We went over to the Golden Lamb.
“Hello there, Weller! You're early today!” the pub keeper called out to the presbyter, and took us over to his regular table.
“We can have a nice quiet chat,” Weller said. “The others won't be turning up till later.” We ordered two glasses of house wine.
“I'm working on a murder case. There was a map in the victim's briefcase that showed the woods to the north of Viernheim, the Viernheim Meadows, and the Lampertheim National Forest. I don't think he was killed on account of the map—but maybe on account of the forest? I keep hearing things about that forest, and I keep reading things about it. I'm sure you know the article that appeared in the Viern-heimer Tageblatt back in March.”
He nodded. “That wasn't the only article, you know. There was one in Spiegel about poison gas in the forest, and in Stern, too. Never anything specific, just rumors. And you're hoping I'll tell you what's going on, am I right? Ah, Herr Self.” He shook his gray head.
I remembered that he was an upholsterer by trade, and that back then he'd had his own upholstery business and was complaining that everyone was going to IKEA to buy their couches and chairs at a discount. They'd sit on them till they fell apart and then throw them out.
“Do you still have your upholstery business?”
“Yes, and things have picked up again. I have quite a few clients from Heidelberg and Mannheim now who are into upholstering their old furniture. Things they have from Grandma and Grandpa, or just antiques. But what do you want me to tell you about the forest? To be honest, I don't give it much thought. No point. I'm sure they see to it that nothing happens. It's not my place to tell them how to run their business—just as it's not their place to tell me how to run mine. If something were to happen, I mean, because technically something could happen, what am I supposed to do? Move away? Kiss my house and business good-bye, just because some muckrakers are dredging up mud in the papers?”
A stubby little man with an important air approached us, tapped the table twice with his fist, greeted us with a playful “Enjoy,” and sat down.
“This is Herr Hasenklee,” Weller told me, “our headmaster.” Drawn into the conversation by Weller, he lost no time in assuring me that he wouldn't be running a school here if his pupils were in any kin
d of danger.
“And if they were, what would you do?”
“What kind of question is that? I've been a teacher for twenty years and have always been totally committed to my pupils.”
Other regulars joined us: a pharmacist, a doctor, the manager of the local savings bank, a baker, and a man who ran the local employment office. Poison gas in the Lampertheim National Forest? That's old hat.

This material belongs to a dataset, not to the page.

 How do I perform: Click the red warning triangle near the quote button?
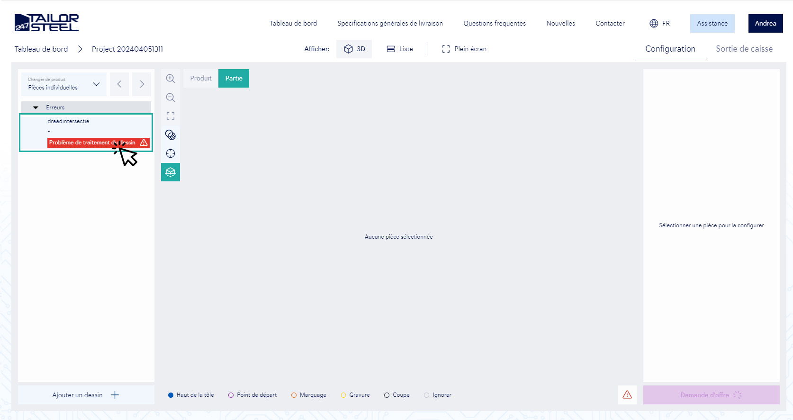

But the director of the employment office dropped a few hints, which the bank manager made specific: “I'll tell you something, it's not a coincidence that this rumor keeps surfacing. Viernheim is an industrial zone that's waging all-out competition on every side. First there's Mannheim, which needs every penny it can scrape together, then there's Weinheim, which is expanding its industrial zone around the autobahn junction, and the minute we here in Viernheim come up with an investor, the guys in Lampertheim snatch him away with a juicier offer. There are solid interests behind these rumors, I tell you, solid interests.” The others nodded. “I'm glad they removed the stuff from Fischbach, though. That way, all the claptrap about poison gas has stopped making headlines.”—”Then again, maybe it's our turn now. You know, Viernheim instead of Fischbach?”— “Nonsense. All the papers said that with Operation Lindwurm all the poison gas was cleared out of Germany.”—”It's incredible that the Viernheimer Tageblatt printed that story in March.”—”Have you noticed the reporter who's been creeping around here for the past few days?”—”And then on top of everything, we have to be nice to those guys, otherwise they take it out on us.”